Miscellaneous troubleshooting

General troubleshooting
Use the following command for general troubleshooting:
$> kubectl get -n kube-system  csidriver,sa,clusterrole,clusterrolebinding,statefulset,pod,daemonset | grep ibm-block-csi
For example:
$> kubectl get -n kube-system csidriver,sa,clusterrole,clusterrolebinding,statefulset,pod,daemonset |
grep ibm-block-csi
csidriver.storage.k8s.io/ibm-block-csi-driver 7d

serviceaccount/ibm-block-csi-controller-sa 1 2h
serviceaccount/ibm-block-csi-node-sa 1 2h
serviceaccount/ibm-block-csi-operator 1 2h

clusterrole.rbac.authorization.k8s.io/ibm-block-csi-external-attacher-clusterrole 2h
clusterrole.rbac.authorization.k8s.io/ibm-block-csi-external-provisioner-clusterrole 2h
clusterrole.rbac.authorization.k8s.io/ibm-block-csi-operator 2h

clusterrolebinding.rbac.authorization.k8s.io/ibm-block-csi-external-attacher-clusterrolebinding 2h
clusterrolebinding.rbac.authorization.k8s.io/ibm-block-csi-external-provisioner-clusterrolebinding 2h
clusterrolebinding.rbac.authorization.k8s.io/ibm-block-csi-operator 2h


statefulset.apps/ibm-block-csi-controller 1 1 2h
pod/ibm-block-csi-controller-0 4/4 Running 0 2h
pod/ibm-block-csi-node-nbtsg 3/3 Running 0 2h
pod/ibm-block-csi-node-wd5tm 3/3 Running 0 2h
pod/ibm-block-csi-operator-7684549698-hzmfh 1/1 Running 0 2h

daemonset.extensions/ibm-block-csi-node 2 2 2 2 2 <none> 2h
Error during pod creation
If the following error occurs during stateful application pod creation (the pod status is ContainerCreating):
    -8e73-005056a49b44" : rpc error: code = Internal desc = 'fsck' found errors on device /dev/dm-26 but could not correct them: fsck from util-linux 2.23.2
    /dev/mapper/mpathym: One or more block group descriptor checksums are invalid. FIXED.
    /dev/mapper/mpathym: Group descriptor 0 checksum is 0x0000, should be 0x3baa.

    /dev/mapper/mpathym: UNEXPECTED INCONSISTENCY; RUN fsck MANUALLY.
    (i.e., without -a or -p options)
  1. Log in to the relevant worker node and run the fsck command to repair the filesystem manually.
    fsck /dev/dm-<X>

    The pod should come up immediately. If the pod is still in a ContainerCreating state, continue to the next step.

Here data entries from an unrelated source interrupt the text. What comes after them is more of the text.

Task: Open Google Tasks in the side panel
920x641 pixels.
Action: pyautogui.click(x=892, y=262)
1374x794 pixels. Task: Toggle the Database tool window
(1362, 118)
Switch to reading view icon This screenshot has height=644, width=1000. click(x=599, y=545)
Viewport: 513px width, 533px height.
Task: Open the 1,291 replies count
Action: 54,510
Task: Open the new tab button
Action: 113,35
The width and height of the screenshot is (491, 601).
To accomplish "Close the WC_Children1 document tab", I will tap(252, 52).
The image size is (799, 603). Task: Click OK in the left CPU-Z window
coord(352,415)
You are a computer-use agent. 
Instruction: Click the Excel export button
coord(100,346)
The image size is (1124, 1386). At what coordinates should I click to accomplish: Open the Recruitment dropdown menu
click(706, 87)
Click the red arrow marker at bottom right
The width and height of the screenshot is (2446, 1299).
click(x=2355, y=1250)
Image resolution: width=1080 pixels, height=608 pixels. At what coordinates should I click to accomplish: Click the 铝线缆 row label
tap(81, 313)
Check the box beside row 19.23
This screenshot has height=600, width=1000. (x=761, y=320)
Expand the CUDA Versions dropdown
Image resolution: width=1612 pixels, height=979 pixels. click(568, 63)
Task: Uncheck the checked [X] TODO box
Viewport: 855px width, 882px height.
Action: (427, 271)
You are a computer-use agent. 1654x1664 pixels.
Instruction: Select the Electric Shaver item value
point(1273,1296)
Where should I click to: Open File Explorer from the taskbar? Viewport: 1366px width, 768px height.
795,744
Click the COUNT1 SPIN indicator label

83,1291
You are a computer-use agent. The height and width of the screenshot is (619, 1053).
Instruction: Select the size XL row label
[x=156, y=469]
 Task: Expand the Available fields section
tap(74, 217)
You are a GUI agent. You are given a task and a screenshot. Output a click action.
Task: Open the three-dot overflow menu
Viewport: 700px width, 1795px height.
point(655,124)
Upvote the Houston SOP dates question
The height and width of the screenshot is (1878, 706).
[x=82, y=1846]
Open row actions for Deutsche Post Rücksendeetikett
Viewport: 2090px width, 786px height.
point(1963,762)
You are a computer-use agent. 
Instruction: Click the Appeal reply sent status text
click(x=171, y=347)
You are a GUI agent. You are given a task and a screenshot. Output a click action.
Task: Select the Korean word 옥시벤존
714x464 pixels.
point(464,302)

  2. Run the # multipath -ll command to see if there are faulty multipath devices.
    If there are faulty multipath devices:
    1. Restart multipath daemon, using the systemctl restart multipathd command.
    2. Rescan any iSCSI devices, using the rescan-scsi-bus.sh command.
    3. Restart the multipath daemon again, using the systemctl restart multipathd command.
    The multipath devices should be running properly and the pod should come up immediately.